2020 Impact factor 4.590
Particles and Fields
Eur. Phys. J. C 13, 275-281
DOI 10.1007/s100520000278

Confronting electroweak precision measurements
with New Physics models

M. Czakon1 - J. Gluza1,2 - F. Jegerlehner2 - M. Zra\lek1

1 Department of Field Theory and Particle Physics, Institute of Physics, University of Silesia, Uniwersytecka 4, 40-007 Katowice, Poland
2 DESY Zeuthen, Platanenallee 6, 15738 Zeuthen, Germany

Received: 9 September 1999 / Published online: 25 February 2000 - © Springer-Verlag 2000

Abstract
Precision experiments, such as those performed at LEP and SLC, offer us an excellent opportunity to constrain extended gauge model parameters.
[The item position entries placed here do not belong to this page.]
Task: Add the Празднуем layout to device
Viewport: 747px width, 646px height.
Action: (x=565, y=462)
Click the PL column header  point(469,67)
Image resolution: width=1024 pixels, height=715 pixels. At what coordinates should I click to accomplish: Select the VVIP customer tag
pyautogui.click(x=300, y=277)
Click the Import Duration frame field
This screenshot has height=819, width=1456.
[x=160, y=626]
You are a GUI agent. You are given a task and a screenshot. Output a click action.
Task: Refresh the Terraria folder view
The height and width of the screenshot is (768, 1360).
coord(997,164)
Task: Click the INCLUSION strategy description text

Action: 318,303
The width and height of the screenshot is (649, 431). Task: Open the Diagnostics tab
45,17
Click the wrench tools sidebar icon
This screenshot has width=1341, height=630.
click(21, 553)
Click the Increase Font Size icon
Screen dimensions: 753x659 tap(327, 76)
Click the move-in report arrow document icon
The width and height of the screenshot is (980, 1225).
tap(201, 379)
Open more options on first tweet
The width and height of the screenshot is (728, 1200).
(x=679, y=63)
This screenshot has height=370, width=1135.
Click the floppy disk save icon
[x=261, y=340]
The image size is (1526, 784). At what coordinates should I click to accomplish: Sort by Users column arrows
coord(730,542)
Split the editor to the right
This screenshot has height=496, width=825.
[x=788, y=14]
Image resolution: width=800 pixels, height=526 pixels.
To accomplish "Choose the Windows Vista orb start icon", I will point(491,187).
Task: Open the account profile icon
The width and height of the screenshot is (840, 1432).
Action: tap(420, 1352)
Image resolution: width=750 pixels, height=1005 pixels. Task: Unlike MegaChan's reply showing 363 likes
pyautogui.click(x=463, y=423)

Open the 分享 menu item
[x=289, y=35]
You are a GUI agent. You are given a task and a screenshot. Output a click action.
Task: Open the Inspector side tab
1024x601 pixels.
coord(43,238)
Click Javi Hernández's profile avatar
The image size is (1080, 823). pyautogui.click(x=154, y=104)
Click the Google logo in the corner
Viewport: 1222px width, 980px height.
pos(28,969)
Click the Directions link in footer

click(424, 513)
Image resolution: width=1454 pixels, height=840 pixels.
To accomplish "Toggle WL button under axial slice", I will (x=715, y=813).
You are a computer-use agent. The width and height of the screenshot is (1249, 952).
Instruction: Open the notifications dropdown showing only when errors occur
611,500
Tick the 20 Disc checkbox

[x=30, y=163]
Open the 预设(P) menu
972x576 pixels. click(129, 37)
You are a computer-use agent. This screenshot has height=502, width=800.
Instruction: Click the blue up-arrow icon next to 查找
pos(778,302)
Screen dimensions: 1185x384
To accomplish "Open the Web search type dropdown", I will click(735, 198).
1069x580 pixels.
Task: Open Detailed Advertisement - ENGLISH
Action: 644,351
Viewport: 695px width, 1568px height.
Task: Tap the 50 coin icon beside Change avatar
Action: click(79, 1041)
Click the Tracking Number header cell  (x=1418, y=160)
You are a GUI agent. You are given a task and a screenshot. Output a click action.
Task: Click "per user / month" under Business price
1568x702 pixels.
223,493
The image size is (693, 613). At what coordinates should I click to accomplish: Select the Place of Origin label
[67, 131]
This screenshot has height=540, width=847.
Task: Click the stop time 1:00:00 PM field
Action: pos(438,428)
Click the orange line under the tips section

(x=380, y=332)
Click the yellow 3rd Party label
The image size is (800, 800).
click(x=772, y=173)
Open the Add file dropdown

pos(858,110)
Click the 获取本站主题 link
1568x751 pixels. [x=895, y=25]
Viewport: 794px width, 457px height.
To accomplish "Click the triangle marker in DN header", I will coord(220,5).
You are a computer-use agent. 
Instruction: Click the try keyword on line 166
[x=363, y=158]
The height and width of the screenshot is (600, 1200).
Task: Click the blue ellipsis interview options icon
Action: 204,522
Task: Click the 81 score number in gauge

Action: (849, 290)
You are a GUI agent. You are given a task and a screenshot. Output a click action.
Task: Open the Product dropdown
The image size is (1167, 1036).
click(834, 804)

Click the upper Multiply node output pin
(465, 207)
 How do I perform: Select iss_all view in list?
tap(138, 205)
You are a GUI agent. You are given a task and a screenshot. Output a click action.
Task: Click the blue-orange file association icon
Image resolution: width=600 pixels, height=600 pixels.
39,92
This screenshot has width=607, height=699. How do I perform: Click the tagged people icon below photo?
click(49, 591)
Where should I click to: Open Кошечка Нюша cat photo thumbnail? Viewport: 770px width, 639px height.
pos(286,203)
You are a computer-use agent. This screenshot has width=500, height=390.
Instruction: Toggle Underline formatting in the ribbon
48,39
To this end, it is often assumed that in order to obtain more reliable estimates, one should include the sizable one-loop standard model (SM) corrections, which modify the Z0 couplings as well as other observables. This conviction is based on the belief that the higher order contributions from the "extension sector'' will be numerically small. However, the structure of higher order corrections can be quite different when comparing the SM with its extension; thus one should avoid assumptions which do not take account of such facts. This is the case for all models with $\rho_{\mathrm {tree}} \equiv M_W^2/(M_{Z}^2\cos^2{\Theta_{\mathrm
{W}}}) \neq
1$. As an example, both the manifest left-right symmetric model and the $SU(2)_\mathrm {L} \otimes
U(1)_Y \otimes \tilde{U}(1)$ model, with an additional Z' boson, are discussed, and special attention to the top contribution to $\Delta \rho$ is given. We conclude that the only sensible way to confront a model with the experimental data is to renormalize it self-consistently. If this is not done, parameters which depend strongly on quantum effects should be left free in fits, though essential physics is lost in this way. We should note that the arguments given here allow us to state that at the level of loop corrections (indirect effects) there is nothing like a "model-independent global analysis'' of the data.